## What is expected
Print the lines starting at the one that contains "You are a GUI" and ending at the final line below, with the pictures left out.

[Start of Data extract]

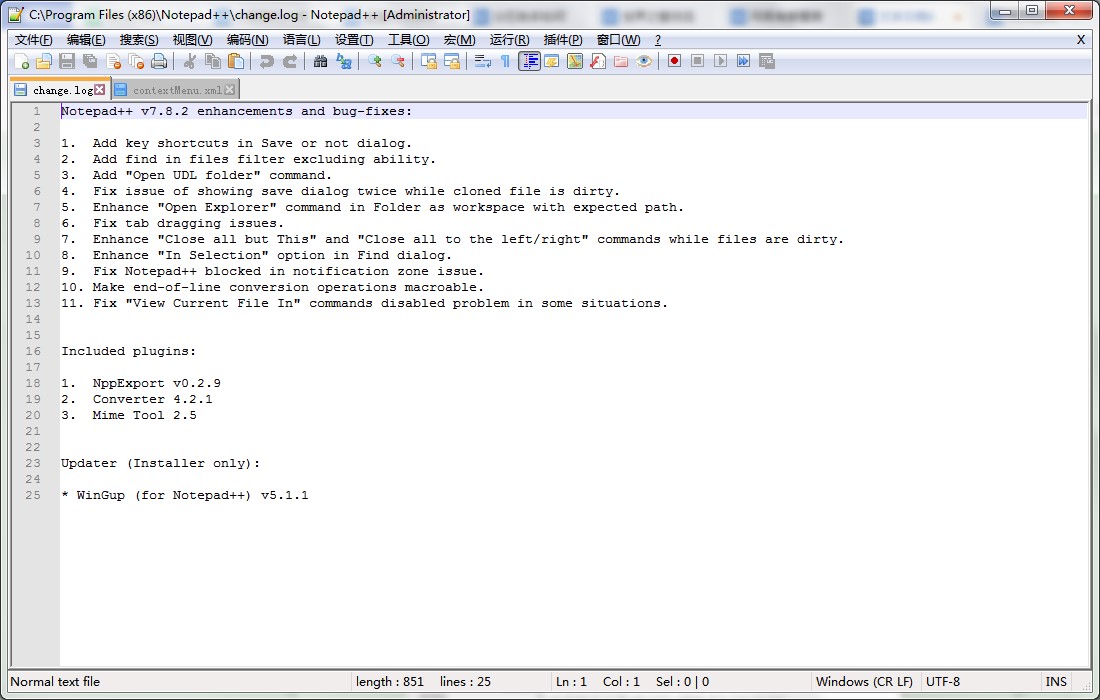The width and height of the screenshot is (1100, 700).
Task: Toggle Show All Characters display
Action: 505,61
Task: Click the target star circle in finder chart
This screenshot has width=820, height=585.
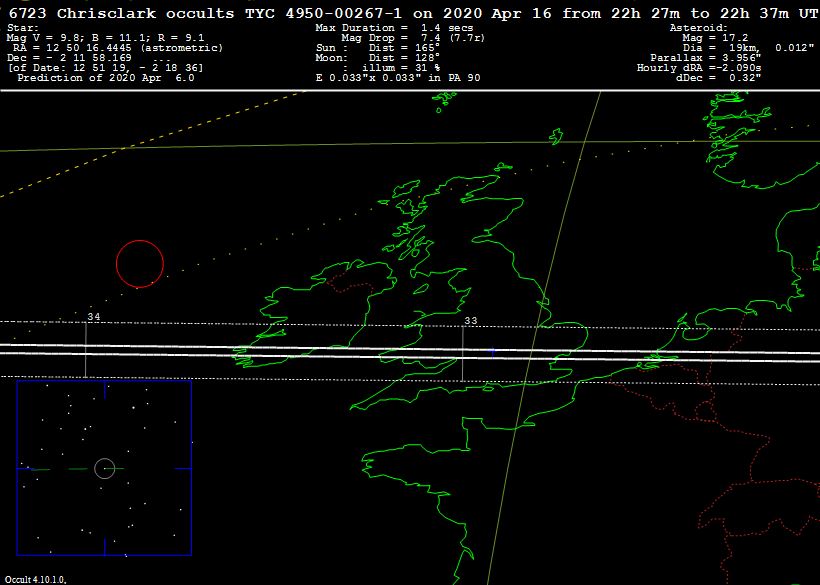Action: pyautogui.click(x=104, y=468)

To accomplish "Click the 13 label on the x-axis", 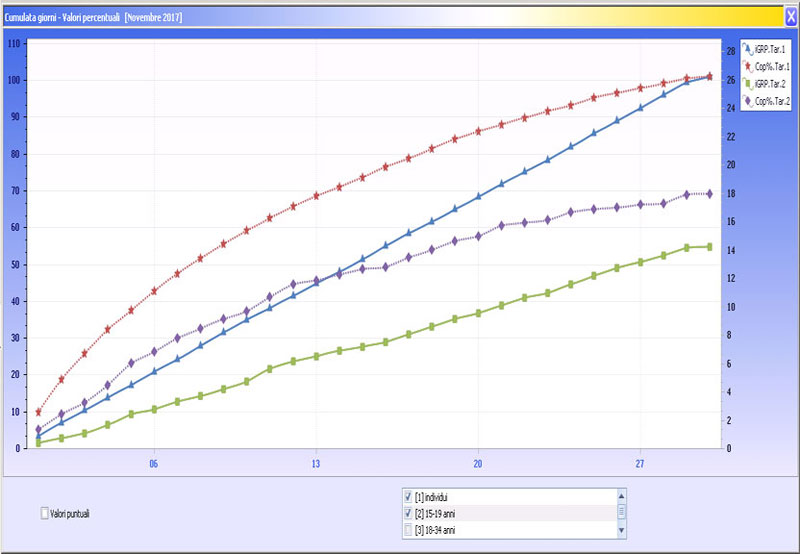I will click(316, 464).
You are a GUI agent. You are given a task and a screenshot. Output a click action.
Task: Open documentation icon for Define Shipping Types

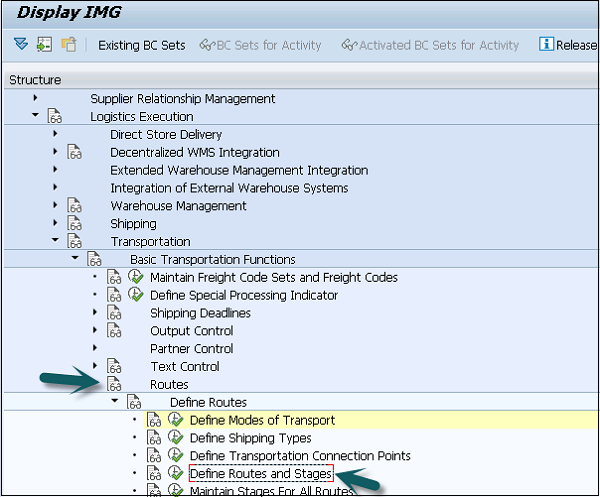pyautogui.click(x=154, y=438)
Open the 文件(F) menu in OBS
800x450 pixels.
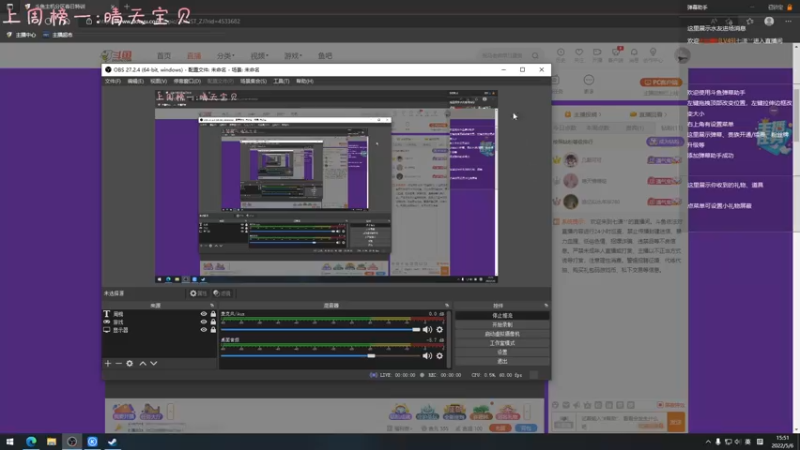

[End of Data extract]

## The output
You are a GUI agent. You are given a task and a screenshot. Output a click action.
Task: Open documentation icon for Define Shipping Types

pyautogui.click(x=154, y=438)
Open the 文件(F) menu in OBS
800x450 pixels.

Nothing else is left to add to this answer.